What is bagging?
Bagging is an abbreviation of the term "bootstrap aggregating" and represents a procedure for variance reduction when using different classification and regression trees in the context of the machine learning dar.
Besides this increase in the accuracy of Classification- and Regression problemsbagging is also used to solve the well-known problem of the Overfitting to solve. The results of the algorithm are particularly good when the individual learners of the classification and regression trees are unstable and have a high variance.
According to the word components, this method involves bootstrap aggregating in two process steps. Bootstrapping basically describes a procedure in statistics in which random samples are repeatedly drawn from a defined data set in order to identify an unknown distribution function of the data set. Thus, this bootstrapping procedure can be classified as resampling, since sub-samples are repeatedly drawn on the basis of a sample (data set). These individual samples are then trained with the prediction model or weak classifiers and then aggregated to a predicted value.
This is where the name bootstrap aggregating comes from, as data is initially drawn through repeated sampling (using the bootstrapping procedure) and then the prediction models are unified (aggregated). Thus, it is possible that this methodology leads to an information fusion and thus increases the classification or regression performance.
How does the ensemble method work?
An ensemble method or ensemble learning is basically when several (weak) learners or classifiers are connected together and run through, thus creating a so-called ensemble. In this respect, ensemble methods are also referred to as a meta-approach to machine learning, since several models are combined to form a prediction value.
As described at the beginning When bagging (bootstrap aggregating), multiple samples of a data set are taken and the same algorithm is then trained and tested in parallel with the sample data.. This usually involves drawing random samples of the data set, but it would also be possible to distribute the entire data set and generate the distribution of the data from this. When the data is selected by random sampling, it corresponds to the "draw with reclamation" model. This means that certain data points can be included in the model several times (via multiple random selection), while others cannot be included at all.
After generating the sample, the learning algorithm is applied to each ensemble member. This is done in parallel with each other. Finally, the individual predictive models are aggregated, resulting in a final ensemble classifier. The individual models or algorithms can either flow into the classifier with equal weights or have different weights.

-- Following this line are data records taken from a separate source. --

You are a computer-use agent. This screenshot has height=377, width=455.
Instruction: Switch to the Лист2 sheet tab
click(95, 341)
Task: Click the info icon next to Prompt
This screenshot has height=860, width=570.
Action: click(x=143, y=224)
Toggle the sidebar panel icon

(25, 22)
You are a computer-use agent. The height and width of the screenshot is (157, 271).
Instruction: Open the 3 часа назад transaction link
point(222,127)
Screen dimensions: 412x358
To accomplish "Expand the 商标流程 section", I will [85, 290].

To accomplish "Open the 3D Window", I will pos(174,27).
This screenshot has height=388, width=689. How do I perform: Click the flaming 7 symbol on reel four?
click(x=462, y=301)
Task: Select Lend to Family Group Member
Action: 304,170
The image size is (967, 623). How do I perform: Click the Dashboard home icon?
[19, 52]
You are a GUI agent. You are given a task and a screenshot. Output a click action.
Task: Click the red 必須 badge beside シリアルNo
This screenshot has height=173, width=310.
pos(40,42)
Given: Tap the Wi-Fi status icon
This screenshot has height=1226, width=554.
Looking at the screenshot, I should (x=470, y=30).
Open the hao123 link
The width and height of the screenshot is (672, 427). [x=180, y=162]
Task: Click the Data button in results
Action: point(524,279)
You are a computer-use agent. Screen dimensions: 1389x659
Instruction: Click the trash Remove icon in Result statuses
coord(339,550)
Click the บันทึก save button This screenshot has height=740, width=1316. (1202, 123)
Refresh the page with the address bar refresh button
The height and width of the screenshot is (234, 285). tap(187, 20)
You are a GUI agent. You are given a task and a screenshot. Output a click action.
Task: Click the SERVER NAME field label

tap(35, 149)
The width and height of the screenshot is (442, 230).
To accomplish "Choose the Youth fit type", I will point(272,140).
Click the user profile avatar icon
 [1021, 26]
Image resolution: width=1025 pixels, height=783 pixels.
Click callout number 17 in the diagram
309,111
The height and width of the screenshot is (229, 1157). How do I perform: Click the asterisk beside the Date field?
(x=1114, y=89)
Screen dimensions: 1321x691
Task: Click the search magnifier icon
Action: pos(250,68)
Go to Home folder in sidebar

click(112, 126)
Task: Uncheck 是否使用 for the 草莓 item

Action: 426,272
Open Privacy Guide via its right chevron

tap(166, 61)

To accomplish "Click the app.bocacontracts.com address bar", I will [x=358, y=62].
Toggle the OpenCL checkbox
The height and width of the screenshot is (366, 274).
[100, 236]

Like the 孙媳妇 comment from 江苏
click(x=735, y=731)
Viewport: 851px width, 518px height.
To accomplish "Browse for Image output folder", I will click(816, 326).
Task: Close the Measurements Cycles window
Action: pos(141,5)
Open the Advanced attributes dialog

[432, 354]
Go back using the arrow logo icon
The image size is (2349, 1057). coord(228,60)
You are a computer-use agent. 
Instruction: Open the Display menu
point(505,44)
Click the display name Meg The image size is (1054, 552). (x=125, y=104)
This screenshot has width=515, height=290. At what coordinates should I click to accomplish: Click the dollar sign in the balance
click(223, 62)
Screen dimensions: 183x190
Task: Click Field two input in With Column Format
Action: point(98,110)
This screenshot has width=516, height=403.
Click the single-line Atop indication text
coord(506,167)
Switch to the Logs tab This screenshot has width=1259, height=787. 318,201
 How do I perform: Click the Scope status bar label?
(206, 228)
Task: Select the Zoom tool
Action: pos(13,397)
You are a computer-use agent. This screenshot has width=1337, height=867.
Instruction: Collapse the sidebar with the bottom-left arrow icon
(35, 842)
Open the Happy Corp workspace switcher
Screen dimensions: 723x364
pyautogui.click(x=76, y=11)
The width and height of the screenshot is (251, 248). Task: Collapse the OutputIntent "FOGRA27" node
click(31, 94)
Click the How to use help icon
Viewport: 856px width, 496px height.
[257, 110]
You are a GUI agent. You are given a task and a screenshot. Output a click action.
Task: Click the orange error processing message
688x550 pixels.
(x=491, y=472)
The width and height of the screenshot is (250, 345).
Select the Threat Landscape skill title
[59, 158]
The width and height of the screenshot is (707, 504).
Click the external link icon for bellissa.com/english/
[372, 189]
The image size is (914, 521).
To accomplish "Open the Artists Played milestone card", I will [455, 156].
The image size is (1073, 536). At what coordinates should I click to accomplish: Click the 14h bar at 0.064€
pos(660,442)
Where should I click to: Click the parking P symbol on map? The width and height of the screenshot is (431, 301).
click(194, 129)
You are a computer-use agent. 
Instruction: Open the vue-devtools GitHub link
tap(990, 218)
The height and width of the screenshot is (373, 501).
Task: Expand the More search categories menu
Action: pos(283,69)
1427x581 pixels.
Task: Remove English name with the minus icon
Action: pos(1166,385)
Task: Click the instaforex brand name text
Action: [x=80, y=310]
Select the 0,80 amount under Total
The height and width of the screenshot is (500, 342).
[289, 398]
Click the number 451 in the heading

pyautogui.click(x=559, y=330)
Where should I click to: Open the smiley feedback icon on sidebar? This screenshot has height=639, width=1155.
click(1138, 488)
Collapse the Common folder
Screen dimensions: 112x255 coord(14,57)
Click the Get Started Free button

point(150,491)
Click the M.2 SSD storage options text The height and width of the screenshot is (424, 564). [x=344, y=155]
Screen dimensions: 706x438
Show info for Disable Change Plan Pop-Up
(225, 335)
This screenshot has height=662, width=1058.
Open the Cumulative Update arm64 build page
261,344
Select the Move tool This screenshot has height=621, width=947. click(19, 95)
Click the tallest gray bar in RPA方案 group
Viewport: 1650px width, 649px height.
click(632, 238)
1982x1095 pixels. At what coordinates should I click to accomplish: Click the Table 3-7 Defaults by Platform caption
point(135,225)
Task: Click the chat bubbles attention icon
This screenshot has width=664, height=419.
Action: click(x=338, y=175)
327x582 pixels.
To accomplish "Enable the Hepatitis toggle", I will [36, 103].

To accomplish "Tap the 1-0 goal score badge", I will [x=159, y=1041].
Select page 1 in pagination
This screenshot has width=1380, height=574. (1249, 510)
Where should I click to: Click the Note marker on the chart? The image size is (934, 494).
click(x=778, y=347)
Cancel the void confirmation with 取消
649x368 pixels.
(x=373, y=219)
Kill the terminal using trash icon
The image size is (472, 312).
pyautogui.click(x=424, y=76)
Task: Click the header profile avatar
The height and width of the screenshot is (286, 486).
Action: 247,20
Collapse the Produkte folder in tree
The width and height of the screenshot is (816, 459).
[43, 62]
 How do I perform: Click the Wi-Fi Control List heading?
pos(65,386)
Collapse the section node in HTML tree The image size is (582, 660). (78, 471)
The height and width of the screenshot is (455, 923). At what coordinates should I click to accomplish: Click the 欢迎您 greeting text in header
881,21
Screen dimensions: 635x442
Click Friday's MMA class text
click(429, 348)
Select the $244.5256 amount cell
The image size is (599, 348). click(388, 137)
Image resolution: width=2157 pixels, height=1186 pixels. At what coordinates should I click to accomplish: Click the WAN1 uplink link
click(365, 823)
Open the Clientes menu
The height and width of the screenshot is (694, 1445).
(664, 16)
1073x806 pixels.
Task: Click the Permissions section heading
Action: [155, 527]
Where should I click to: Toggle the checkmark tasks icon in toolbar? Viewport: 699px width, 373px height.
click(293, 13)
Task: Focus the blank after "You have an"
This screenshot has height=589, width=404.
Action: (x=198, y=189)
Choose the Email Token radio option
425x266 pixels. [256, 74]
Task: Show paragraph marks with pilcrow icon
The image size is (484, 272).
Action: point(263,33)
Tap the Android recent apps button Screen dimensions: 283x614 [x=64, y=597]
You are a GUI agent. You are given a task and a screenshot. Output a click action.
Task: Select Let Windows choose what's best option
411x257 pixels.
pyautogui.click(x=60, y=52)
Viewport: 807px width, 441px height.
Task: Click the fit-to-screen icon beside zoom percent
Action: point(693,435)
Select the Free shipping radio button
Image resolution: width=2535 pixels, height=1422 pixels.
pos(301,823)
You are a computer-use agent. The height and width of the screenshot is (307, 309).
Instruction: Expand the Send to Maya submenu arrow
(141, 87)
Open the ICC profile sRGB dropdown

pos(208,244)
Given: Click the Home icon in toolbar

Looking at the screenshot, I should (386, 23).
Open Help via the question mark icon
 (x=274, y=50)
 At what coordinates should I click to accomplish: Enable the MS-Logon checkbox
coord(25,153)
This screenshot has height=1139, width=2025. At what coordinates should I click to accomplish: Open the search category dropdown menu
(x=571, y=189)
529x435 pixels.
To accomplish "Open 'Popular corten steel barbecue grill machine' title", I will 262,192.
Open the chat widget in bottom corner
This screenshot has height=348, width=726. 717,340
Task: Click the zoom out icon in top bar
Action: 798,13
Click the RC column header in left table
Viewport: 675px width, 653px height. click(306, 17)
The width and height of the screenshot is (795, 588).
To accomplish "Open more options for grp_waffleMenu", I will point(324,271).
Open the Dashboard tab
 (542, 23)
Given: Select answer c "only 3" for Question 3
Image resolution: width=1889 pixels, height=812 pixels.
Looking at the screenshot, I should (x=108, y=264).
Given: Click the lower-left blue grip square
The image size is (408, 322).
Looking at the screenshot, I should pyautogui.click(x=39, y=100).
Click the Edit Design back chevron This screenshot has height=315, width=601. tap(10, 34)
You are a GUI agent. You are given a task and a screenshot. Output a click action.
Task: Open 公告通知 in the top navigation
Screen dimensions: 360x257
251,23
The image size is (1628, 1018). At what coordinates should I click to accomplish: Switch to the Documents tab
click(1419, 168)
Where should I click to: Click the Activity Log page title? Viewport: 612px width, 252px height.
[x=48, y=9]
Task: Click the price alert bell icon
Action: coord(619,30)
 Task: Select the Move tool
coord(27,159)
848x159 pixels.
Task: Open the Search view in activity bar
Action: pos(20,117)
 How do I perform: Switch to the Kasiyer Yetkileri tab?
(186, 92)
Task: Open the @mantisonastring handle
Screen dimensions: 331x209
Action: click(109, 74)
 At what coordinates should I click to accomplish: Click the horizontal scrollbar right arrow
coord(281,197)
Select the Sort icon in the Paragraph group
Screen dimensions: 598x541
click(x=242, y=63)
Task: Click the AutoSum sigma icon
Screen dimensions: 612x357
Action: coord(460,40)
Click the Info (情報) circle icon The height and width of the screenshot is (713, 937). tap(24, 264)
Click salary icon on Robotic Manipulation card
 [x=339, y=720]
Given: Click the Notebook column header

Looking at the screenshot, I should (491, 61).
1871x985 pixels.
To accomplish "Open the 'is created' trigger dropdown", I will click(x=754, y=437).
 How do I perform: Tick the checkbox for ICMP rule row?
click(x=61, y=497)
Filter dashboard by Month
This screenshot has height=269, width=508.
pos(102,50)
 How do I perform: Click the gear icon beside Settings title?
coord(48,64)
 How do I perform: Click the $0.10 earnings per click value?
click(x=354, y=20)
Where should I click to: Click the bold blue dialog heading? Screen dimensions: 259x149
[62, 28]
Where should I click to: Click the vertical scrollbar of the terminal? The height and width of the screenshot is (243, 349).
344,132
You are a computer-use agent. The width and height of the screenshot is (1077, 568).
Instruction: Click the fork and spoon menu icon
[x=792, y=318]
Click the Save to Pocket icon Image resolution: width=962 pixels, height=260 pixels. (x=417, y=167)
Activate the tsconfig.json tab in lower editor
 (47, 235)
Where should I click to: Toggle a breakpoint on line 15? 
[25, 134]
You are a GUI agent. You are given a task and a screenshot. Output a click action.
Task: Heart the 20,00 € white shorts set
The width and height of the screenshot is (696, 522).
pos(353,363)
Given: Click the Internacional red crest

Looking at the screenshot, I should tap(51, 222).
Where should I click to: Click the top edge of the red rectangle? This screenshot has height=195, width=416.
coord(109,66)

What is the difference between bagging and boosting?
In addition to bagging, the so-called Boosting an ensemble method in machine learning dar.
Thereby In contrast to bagging, the (weak) classifiers are not run through in parallel, but sequentially.. In both methods presented, a basic sample is drawn at the beginning. Due to the iterative and sequential approach of the ensemble method, it is possible that the findings from the previous steps are applied to subsequent steps. This is achieved by weighting incorrectly classified iterations differently from correctly classified iterations.
The aim of boosting is to create a strong classifier from a large number of weak classifiers. While weights can also be used in principle in bagging, they differ in boosting in that their size depends on the previous sequential progress, whereas the weights in bagging are already defined in advance, as the process runs in parallel.
Another difference between the two methods is the objective. The aim of bagging is to reduce the variance of the individual classifiers by combining them, while boosting aims to reduce the systematic error or bias of the distribution. In this sense, bagging can help solve the overfitting problem, whereas boosting does not.
Both methods can be combined with Python implement, whereby the scikit-learn library provides an implementation for ensemble methods and can thus be implemented relatively easily.